ПРЕДЛОЖЕННЫЙ ТЕКСТ:
---*---
ПРИЛОЖЕНИЕ (список обозначений)
 
   m – число основных активистских политических групп в общественной системе (партий или блоков партий в региональной общественной системе; активистских геополитических блоков на мировой арене),
   n – общее число основных политических групп в общественной системе (включая "индифферентную" политическую группу в региональной общественной системе, "неприсоединившийся мир" в глобальной системе),
   r – число основных социальных групп (классов) в общественной системе,
   N – число степеней свободы общественной системы в целом, т.е. количество ее свободно изменяемых параметров,
   p – род социально-политической системы; число, указывающее количество "дыр" в этой системе.
СНОСКИ
 
   1. Статья написана совместно с В.П. Любиным. Опубл. в: Партии и партийные системы современной Европы. Проблемно-тематический сборник. М. ИНИОН РАН. 1994. С. 24 – 51.
   2. Вывод указанной формулы был сделан в книге А. Степанова «ХХ и ХХI века глазами структурной политологии» (1990), его формальная часть – см. А.Степанов «Углы структурной политологии». – Лабиринт/Эксцентр. №3. 1991. Екатеринбург. С. 5 – 24. Вообще-то, все очень просто. Пусть некоторая саморегулирующаяся, относительно замкнутая система (в частности и социально-политическая, т.е. массовый социум) разделена по двум основным конструктивным признакам – например социальному (классовому) и политическому (партийно-идеологическая ориентация). Каждый элемент системы, соответственно, описывается в рамках двойственной принадлежности – классовой и партийной: к примеру, я рабочий и сторонник коммунистической партии. Как связаны между собой количество основных классов, с одной стороны, и количество ведущих политических групп, с другой?
---*---
Сохранённые записи:
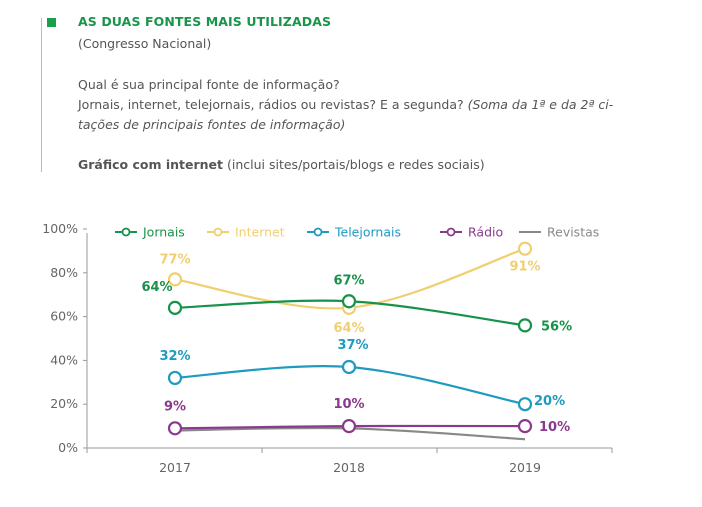  Describe the element at coordinates (42, 95) in the screenshot. I see `header-accent-rule` at that location.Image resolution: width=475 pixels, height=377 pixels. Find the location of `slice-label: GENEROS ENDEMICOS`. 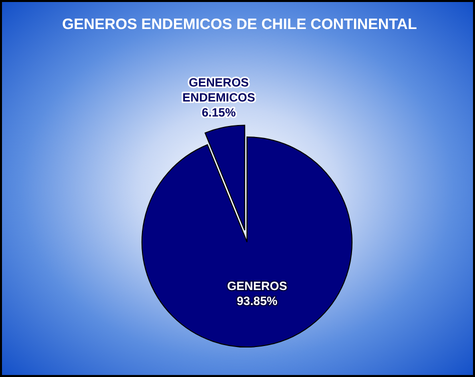

slice-label: GENEROS ENDEMICOS is located at coordinates (219, 90).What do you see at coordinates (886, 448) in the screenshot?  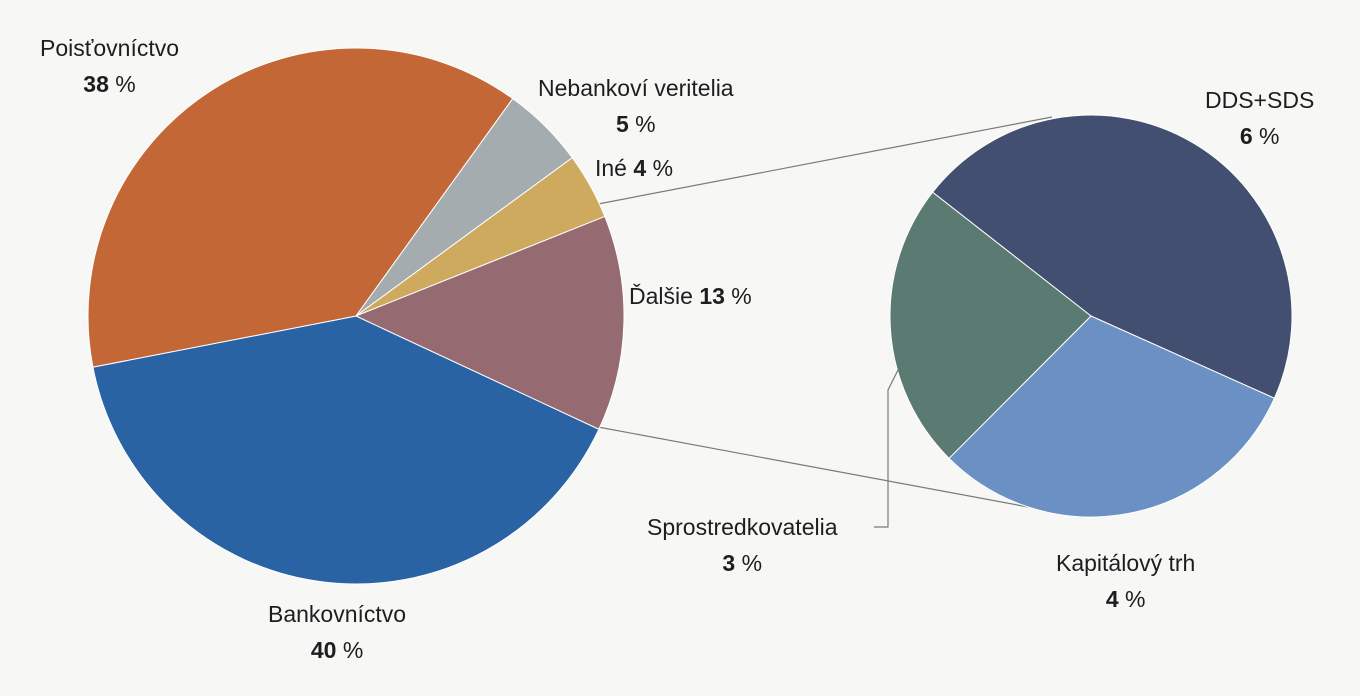 I see `leader-line-sprostredkovatelia` at bounding box center [886, 448]. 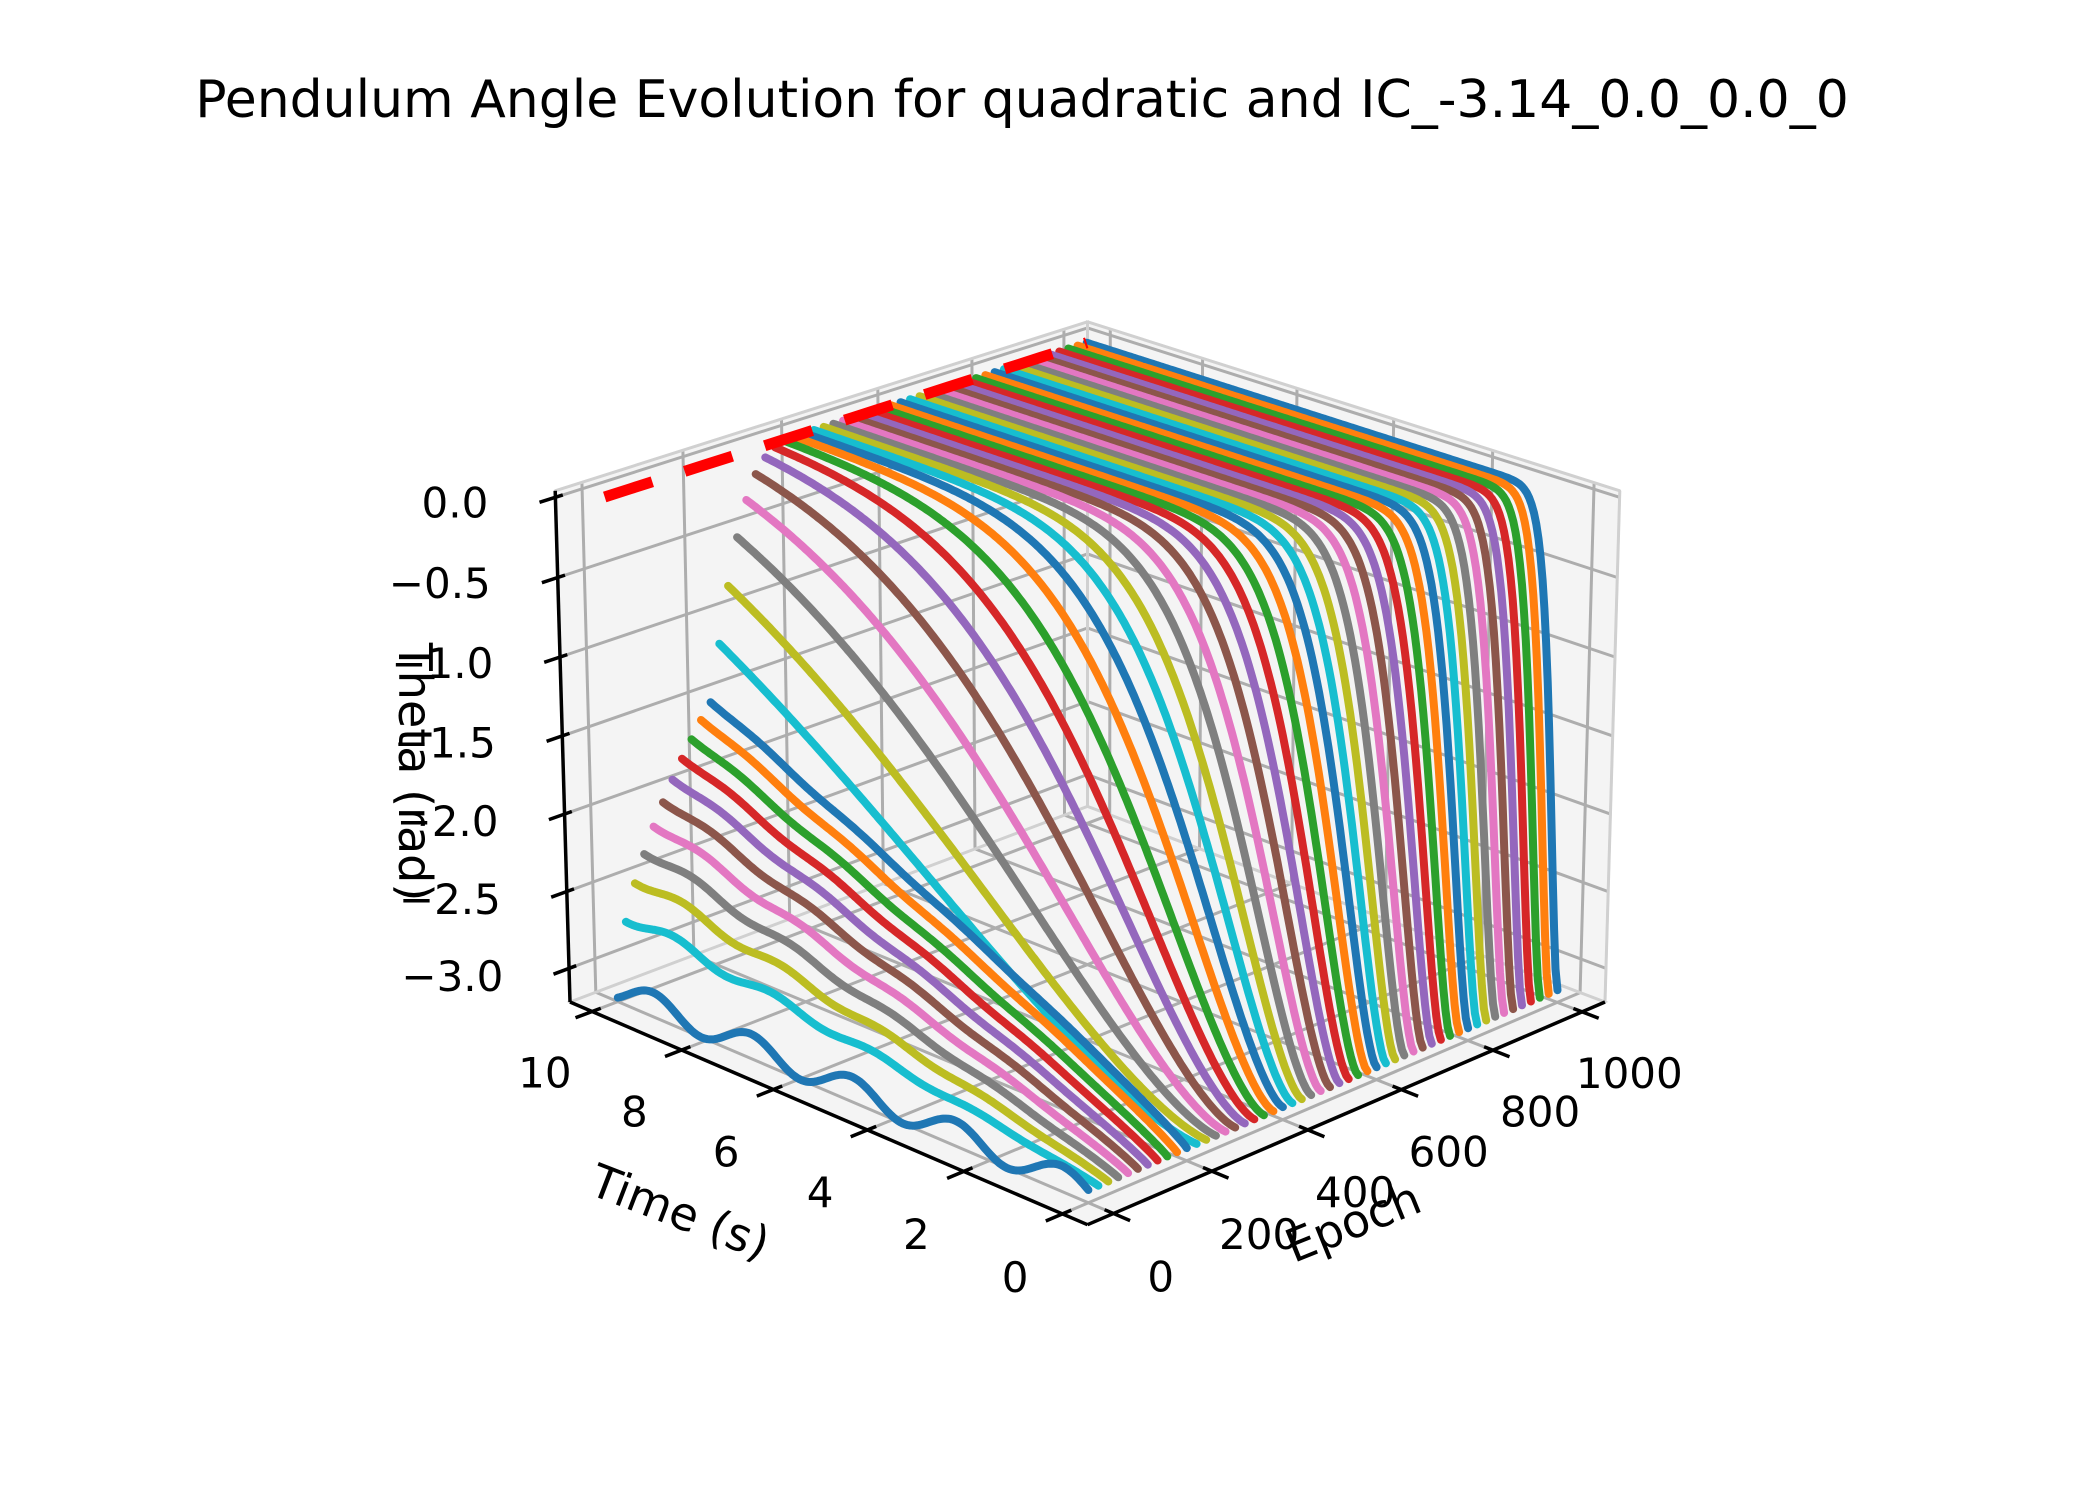 I want to click on grid-time-wall, so click(x=1587, y=738).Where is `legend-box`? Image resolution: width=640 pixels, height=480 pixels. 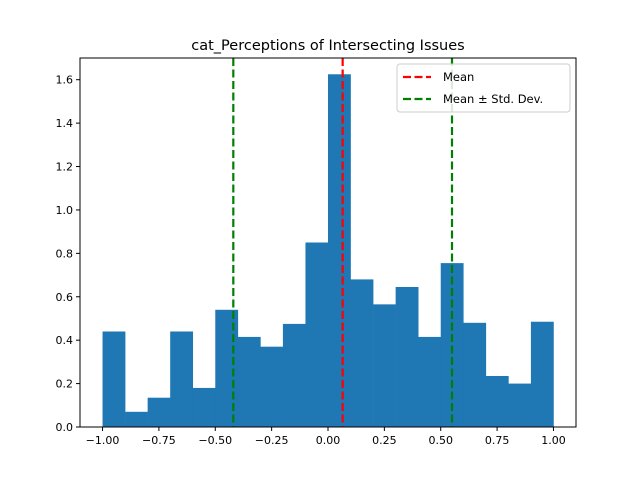
legend-box is located at coordinates (484, 88).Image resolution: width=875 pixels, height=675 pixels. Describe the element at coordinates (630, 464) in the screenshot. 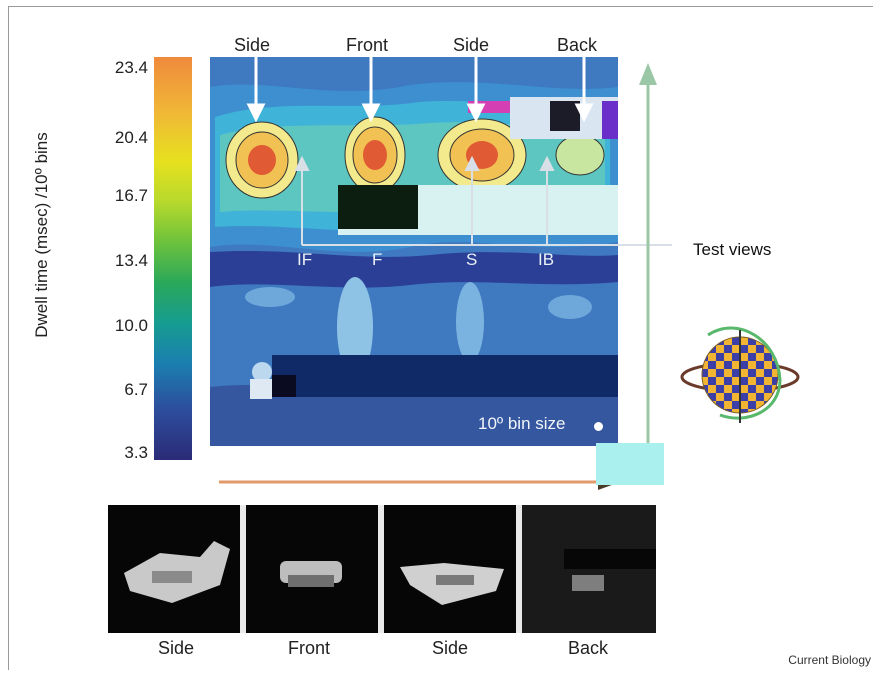

I see `glitch-block` at that location.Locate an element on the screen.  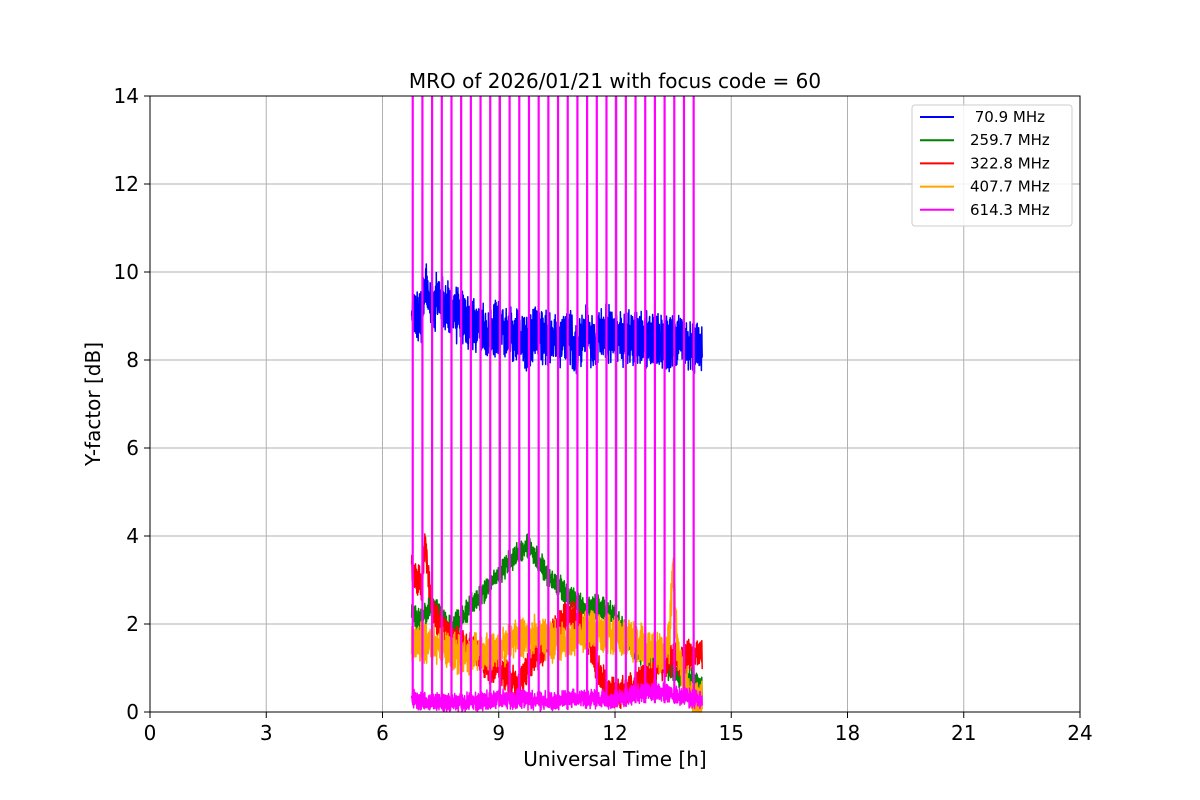
legend-label: 70.9 MHz is located at coordinates (1008, 117). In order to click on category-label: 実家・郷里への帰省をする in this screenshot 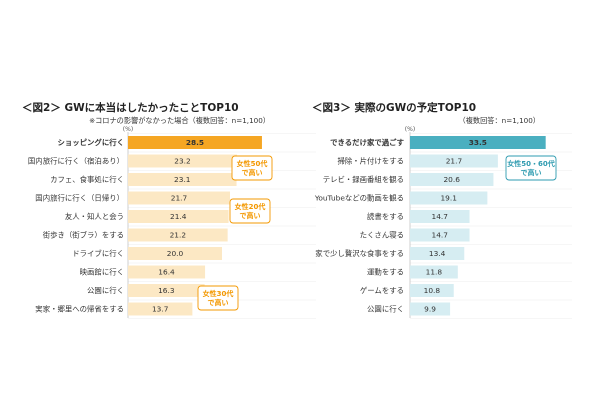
---*---
УСЛОВИЕ ЗАДАНИЯ: Выпишите все буквенные обозначения из списка обозначений в предложенном тексте выше.

ВАШ ОТВЕТ: m, n, r, N, p